EXERCISE AIM
Leave the pictures in the listing below aside and reproduce exactly the lines starting with the one with "You are a computer-use agent. 191x153 pixels." and going on through the one with "Viewport: 425px width, 340px height.", both ends included.

-------- MATERIAL FOR THIS EXERCISE --------

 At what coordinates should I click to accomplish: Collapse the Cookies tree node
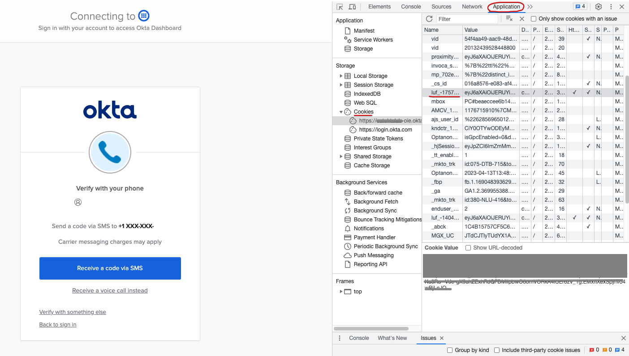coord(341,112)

--------
-------- MATERIAL FOR THIS EXERCISE --------

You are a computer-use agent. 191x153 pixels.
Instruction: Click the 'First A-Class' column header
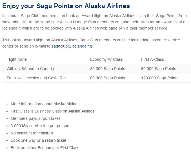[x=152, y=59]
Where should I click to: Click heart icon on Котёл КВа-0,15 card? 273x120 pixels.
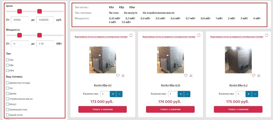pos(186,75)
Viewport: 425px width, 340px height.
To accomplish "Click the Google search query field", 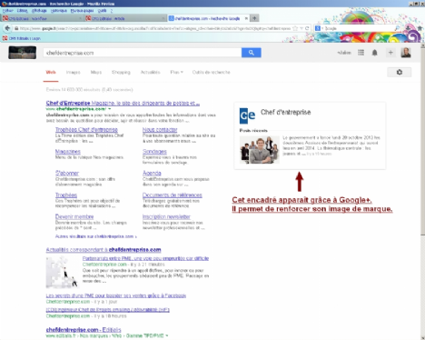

--------
-------- MATERIAL FOR THIS EXERCISE --------

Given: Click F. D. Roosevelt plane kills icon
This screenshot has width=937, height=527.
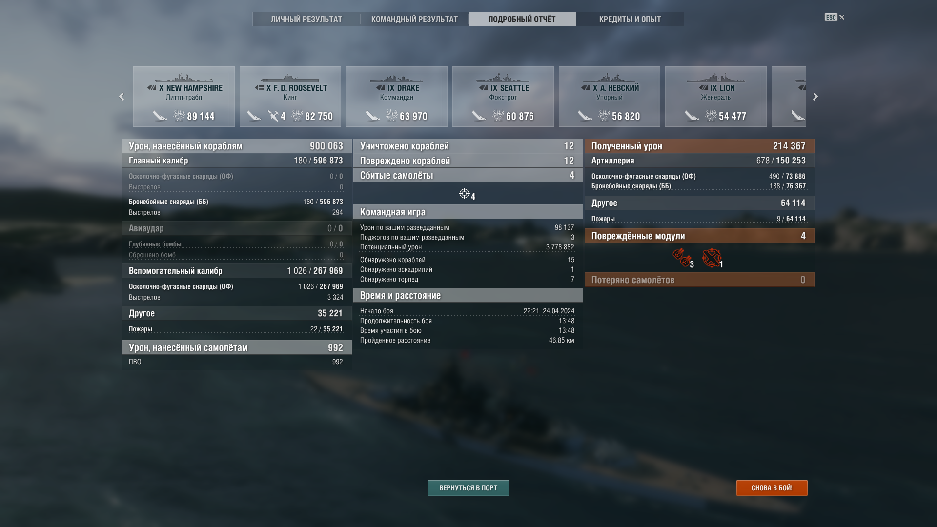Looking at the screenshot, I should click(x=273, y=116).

--------

ANSWER SECTION
You are a computer-use agent. 191x153 pixels.
Instruction: Click the 'First A-Class' column header
[x=152, y=59]
Where should I click to: Click heart icon on Котёл КВа-0,15 card? 273x120 pixels.
pos(186,75)
Viewport: 425px width, 340px height.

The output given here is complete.